__TASK STATEMENT__.
Make an exact copy of the listing below.

__DATA__.
■ ■ ■ ■ ■

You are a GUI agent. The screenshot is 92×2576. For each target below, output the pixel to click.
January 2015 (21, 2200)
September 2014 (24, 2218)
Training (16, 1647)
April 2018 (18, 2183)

■ ■ ■ ■ ■

__ANSWER BOX__.
You are a GUI agent. The screenshot is 92×2576. For each target below, output the pixel to click.
January 2015 (21, 2200)
September 2014 (24, 2218)
Training (16, 1647)
April 2018 (18, 2183)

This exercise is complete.